* TASK GOAL *
Reproduce, word for word, the part of the vaccine text that opens with the words containing "Photo courtesy of" and closes with "for their lives.".

In celebration of the power of science we spoke to three people: an individual, a medical provider, and a vaccine scientist about how vaccines have impacted them throughout their lives. Here are their answers:

John Scully, 79, resident of Florida

Photo courtesy of John Scully

When John Scully was born, America was in the midst of an epidemic: tens of thousands of children in the United States were falling ill with paralytic poliomyelitis — otherwise known as polio, a disease that attacks the central nervous system and often leaves its victims partially or fully paralyzed.

"As kids, we were all afraid of getting polio," he says, "because if you got polio, you could end up in the dreaded iron lung and we were all terrified of those." Iron lungs were respirators that enclosed most of a person's body; people with severe cases often would end up in these respirators as they fought for their lives.

John remembers going to see matinee showings of cowboy movies on Saturdays and, before the movie, shorts would run. "Usually they showed the news," he says, "but I just remember seeing this one clip warning us about polio and it just showed all these kids in iron lungs." If kids survived the iron lung, they'd often come back to school on crutches, in leg braces, or in wheelchairs.

"We all tried to be really careful in the summer — or, as we called it back then, 'polio season,''" John says. This was because every year around Memorial Day, major outbreaks would begin to emerge and they'd spike sometime around August. People weren't really sure how the disease spread at the time, but many believed it traveled through the water. There was no cure — and every child was susceptible to getting sick with it.

"We couldn't swim in hot weather," he remembers, "and the municipal outdoor pool would close down in August."

Then, in 1954 clinical trials began for Dr. Jonas Salk's vaccine against polio and within a year, his vaccine was announced safe. "I got that vaccine at school," John says. Within two years, U.S. polio cases had dropped 85-95 percent — even before a second vaccine was developed by Dr. Albert Sabin in the 1960s. "I remember how much better things got after the vaccines came out. They changed everything," John says.

* INFORMATION GIVEN *
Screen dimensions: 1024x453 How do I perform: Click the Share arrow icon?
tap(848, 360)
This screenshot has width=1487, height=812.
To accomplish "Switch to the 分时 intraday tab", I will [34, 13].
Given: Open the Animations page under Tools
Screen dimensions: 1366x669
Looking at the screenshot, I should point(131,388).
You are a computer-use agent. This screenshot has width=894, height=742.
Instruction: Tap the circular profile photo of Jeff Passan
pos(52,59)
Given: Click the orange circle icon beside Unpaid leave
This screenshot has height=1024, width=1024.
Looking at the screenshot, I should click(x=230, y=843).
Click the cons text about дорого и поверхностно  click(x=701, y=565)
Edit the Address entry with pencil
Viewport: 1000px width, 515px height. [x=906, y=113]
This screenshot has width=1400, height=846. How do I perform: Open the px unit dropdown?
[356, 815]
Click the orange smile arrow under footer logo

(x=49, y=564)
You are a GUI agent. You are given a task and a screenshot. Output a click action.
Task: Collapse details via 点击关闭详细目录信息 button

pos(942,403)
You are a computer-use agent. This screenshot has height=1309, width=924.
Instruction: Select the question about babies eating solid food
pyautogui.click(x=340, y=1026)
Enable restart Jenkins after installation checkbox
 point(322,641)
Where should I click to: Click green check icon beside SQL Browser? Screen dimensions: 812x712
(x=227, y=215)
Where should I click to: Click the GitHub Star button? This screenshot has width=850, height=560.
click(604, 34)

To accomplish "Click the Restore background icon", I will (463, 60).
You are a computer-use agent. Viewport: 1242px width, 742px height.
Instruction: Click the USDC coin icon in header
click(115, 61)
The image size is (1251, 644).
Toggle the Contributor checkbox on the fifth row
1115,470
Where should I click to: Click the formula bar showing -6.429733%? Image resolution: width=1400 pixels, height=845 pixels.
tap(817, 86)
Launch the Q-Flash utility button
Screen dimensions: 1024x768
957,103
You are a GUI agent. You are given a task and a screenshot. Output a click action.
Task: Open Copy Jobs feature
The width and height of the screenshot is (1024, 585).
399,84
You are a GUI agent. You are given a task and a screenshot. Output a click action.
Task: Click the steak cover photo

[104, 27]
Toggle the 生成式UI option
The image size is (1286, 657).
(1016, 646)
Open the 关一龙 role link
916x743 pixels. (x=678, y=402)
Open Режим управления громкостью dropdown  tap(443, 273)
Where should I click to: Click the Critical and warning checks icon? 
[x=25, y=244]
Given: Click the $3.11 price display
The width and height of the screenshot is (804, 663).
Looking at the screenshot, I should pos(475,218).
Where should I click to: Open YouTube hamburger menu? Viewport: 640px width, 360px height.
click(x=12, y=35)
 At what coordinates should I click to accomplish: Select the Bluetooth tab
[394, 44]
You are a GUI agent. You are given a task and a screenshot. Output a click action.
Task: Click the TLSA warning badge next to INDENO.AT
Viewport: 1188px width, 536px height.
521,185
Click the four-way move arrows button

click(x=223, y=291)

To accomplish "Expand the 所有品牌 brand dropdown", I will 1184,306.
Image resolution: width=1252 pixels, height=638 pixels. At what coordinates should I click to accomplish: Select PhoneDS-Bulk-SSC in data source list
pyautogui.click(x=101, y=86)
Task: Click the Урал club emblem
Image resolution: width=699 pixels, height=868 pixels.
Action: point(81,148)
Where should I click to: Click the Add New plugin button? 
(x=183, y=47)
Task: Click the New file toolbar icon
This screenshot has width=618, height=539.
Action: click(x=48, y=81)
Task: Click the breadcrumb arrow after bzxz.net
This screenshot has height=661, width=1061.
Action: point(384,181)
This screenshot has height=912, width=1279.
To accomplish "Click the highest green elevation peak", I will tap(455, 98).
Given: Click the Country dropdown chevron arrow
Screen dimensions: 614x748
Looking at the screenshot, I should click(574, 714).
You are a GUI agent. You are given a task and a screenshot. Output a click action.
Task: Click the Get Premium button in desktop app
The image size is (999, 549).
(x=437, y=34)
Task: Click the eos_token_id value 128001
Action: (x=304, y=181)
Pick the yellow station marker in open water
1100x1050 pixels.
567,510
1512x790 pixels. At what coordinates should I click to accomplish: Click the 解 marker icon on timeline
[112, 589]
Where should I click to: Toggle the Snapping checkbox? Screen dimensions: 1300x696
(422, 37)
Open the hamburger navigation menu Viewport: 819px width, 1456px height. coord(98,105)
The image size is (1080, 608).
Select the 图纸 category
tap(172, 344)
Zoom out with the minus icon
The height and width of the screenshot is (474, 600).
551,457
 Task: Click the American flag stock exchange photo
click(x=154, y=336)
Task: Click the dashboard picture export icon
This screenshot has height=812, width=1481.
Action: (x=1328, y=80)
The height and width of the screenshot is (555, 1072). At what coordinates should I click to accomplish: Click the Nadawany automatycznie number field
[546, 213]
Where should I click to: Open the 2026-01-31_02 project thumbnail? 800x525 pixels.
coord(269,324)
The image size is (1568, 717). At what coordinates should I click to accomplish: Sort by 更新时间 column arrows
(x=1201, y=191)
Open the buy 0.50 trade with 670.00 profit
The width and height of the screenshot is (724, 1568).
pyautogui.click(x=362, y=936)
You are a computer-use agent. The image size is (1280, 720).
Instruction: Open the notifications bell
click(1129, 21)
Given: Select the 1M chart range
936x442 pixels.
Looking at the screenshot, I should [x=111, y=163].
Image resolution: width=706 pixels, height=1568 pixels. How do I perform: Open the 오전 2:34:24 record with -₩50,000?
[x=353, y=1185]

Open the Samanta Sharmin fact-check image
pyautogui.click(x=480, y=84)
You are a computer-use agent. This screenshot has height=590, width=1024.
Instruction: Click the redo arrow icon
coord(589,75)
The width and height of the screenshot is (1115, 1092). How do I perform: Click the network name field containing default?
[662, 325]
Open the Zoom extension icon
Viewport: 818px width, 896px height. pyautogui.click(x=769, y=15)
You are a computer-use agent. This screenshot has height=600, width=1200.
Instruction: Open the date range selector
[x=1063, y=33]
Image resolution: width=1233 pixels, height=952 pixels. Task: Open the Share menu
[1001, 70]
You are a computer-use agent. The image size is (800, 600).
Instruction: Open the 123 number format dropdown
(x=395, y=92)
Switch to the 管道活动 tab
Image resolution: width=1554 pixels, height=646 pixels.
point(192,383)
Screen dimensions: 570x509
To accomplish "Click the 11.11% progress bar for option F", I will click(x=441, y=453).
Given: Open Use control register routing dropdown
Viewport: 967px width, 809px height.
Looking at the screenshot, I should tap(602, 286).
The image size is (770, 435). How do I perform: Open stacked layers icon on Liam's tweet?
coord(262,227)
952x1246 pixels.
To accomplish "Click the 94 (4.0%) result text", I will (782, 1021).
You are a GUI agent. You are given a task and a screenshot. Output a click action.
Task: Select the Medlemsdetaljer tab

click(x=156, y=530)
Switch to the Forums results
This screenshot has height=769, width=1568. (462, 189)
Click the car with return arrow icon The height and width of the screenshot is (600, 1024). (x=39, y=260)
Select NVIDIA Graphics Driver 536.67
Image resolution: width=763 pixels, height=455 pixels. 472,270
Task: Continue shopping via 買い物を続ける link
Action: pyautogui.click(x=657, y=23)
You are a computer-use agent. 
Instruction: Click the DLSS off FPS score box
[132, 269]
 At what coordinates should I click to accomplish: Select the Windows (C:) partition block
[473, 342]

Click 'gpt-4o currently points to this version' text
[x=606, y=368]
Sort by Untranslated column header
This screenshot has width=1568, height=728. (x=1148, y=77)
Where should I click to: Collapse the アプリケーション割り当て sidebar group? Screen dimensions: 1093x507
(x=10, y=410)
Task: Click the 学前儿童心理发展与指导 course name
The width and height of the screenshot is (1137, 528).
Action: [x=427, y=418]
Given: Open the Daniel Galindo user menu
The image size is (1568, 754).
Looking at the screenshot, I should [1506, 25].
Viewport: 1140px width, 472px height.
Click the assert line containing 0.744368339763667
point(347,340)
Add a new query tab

* ANSWER *
Photo courtesy of John Scully

When John Scully was born, America was in the midst of an epidemic: tens of thousands of children in the United States were falling ill with paralytic poliomyelitis — otherwise known as polio, a disease that attacks the central nervous system and often leaves its victims partially or fully paralyzed.

"As kids, we were all afraid of getting polio," he says, "because if you got polio, you could end up in the dreaded iron lung and we were all terrified of those." Iron lungs were respirators that enclosed most of a person's body; people with severe cases often would end up in these respirators as they fought for their lives.